HaskellX 2018
I attended the 2018 Haskell eXchange (HaskellX) conference this week. It’s a two-day conference on the programming language Haskell, and its use in industry. Below a brief summary of some of the talks that I found to be personal highlights, with links to the recordings - check them out! See the full programme here.
- How to Deploy your Haskell Code Hundreds of Times a Day
- One of the keynotes, on how code is rapidly deployed to production at FB.
- In the system described, they do this by pushing all their business logic into libraries which are compiled to shared objects, and then hot-swapping these updated shared objects and loading into the main program on demand.
- This approach is required for use-cases such as abuse-detection (removing abusive content posted by users) where they need to deploy updated logic/rules/heuristics ASAP in response to some new threat (in seconds), and they cannot tolerate longer times associated with a full deployment (i.e. restarting machines, reconnecting to dependent services, etc).

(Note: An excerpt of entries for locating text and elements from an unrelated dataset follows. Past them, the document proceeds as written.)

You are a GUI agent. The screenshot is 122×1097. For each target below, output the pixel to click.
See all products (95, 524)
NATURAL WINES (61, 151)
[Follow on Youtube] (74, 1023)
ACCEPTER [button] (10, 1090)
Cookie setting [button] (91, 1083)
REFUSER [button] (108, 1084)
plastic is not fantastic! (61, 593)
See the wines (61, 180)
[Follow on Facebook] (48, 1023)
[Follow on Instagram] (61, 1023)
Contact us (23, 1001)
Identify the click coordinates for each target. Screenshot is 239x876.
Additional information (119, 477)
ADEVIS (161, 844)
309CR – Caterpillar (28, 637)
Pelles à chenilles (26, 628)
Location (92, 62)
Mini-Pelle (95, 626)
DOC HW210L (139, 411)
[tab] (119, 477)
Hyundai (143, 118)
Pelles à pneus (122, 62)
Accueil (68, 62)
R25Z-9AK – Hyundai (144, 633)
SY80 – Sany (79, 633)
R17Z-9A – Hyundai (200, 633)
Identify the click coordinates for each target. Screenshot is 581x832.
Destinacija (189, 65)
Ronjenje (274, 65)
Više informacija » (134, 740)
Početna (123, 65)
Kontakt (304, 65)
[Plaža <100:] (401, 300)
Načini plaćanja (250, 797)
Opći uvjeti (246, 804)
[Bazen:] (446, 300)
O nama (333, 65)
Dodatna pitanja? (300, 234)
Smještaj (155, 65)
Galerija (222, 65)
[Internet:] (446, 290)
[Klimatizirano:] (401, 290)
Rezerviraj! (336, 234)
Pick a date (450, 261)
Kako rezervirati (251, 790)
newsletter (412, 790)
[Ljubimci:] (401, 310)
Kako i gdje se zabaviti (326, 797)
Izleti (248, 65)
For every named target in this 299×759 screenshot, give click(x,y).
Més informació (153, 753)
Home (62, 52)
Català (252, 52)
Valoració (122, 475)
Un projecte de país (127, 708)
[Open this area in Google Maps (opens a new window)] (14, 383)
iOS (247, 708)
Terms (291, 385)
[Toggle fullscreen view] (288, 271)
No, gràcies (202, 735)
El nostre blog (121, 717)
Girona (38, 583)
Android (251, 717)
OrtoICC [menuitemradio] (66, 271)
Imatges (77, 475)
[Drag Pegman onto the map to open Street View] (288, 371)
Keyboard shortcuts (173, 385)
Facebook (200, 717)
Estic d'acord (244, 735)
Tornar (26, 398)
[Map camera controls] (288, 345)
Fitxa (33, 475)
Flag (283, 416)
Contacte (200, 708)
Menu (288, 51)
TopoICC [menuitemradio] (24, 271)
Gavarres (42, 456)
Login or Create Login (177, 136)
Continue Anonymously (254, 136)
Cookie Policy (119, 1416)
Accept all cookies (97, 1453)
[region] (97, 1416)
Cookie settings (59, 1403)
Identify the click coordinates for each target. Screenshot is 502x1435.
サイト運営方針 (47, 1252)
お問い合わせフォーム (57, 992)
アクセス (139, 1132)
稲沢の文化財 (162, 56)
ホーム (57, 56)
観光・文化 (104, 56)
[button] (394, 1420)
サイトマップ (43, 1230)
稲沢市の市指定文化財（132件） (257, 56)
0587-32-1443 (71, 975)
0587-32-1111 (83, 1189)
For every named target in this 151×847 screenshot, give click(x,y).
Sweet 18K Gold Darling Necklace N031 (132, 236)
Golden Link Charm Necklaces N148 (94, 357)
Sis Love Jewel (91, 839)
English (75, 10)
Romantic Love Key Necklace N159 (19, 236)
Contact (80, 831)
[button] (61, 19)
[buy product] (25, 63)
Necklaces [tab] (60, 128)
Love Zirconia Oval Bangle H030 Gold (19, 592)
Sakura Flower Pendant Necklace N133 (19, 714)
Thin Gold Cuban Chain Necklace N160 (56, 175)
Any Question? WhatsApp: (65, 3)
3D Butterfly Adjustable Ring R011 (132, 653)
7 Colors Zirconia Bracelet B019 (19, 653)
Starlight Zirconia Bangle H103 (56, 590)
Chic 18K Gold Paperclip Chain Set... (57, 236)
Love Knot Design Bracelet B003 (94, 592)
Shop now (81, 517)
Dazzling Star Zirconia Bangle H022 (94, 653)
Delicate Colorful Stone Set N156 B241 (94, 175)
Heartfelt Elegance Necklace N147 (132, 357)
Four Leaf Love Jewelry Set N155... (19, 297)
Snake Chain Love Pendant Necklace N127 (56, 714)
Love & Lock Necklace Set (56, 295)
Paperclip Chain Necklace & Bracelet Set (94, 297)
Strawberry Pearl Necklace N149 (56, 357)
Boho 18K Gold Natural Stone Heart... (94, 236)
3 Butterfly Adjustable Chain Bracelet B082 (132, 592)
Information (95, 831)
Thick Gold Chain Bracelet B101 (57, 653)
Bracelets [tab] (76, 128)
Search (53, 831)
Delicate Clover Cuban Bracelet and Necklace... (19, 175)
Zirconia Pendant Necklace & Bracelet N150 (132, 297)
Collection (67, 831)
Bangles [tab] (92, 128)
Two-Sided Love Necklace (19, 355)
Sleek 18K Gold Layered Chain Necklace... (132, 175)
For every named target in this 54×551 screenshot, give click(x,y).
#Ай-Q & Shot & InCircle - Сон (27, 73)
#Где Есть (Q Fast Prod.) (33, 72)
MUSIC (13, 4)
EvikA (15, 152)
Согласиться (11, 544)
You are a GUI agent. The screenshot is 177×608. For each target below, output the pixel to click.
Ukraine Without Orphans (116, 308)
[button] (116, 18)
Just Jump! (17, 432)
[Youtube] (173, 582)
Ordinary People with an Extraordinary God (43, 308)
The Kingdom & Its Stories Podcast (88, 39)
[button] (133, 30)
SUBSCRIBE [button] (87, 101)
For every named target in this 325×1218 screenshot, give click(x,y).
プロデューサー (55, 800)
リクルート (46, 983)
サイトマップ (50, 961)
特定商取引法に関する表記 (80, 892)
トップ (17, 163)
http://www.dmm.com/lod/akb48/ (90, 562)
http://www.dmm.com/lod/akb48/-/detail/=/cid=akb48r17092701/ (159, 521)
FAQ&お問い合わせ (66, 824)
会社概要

- He also mentioned how they have a tool in their code review system that will run the code-presented-for-review against some simulated production traffic replay and report back performance stats. Nice! (Related?)
- Headfirst into Haskell
- An honest experience report based on the speaker’s first year working with Haskell.
- One interesting topic touched on is that of Contempt Culture; for example looking down at people who use other programming languages, and the closed-mindedness that ensues. Contempt Culture disproportionately affects those who are under-represented minorities in Tech, who may have taken non-traditional routes into the industry.
- Building a Multi-Billion Dollar Cryptocurrency with Haskell
- The speaker presents his view on what has setup his organisation for success in building their cryptocurrency/platform.
- Its developed in Haskell, and he describes how that’s made it a success: Haskell programmers tend to be more sympathetic to the world of mathematics and academic rigor, which is necessary in defining and solving the underlying engineering problems that arise when building blockchain systems (engineering problems around distributed systems, networking, etc., as well as finance/economics/regulatory concerns)
- Liquid Haskell
- Liquid Haskell is an extension to the Haskell language that allows you to prove things about your code, which are then confirmed at compile time.
- For example, if you had a function that given a list, returned the head of a list, but wanted it to not throw a runtime exception in the case that the list was empty, then using Liquid Haskell you could: encode as a type the notion of a non-empty list, and then annotate your function with a precondition to say that this function only takes non-empty lists. This check would then instead throw a compile-time error if that condition is violated, which can be dealt with more readily.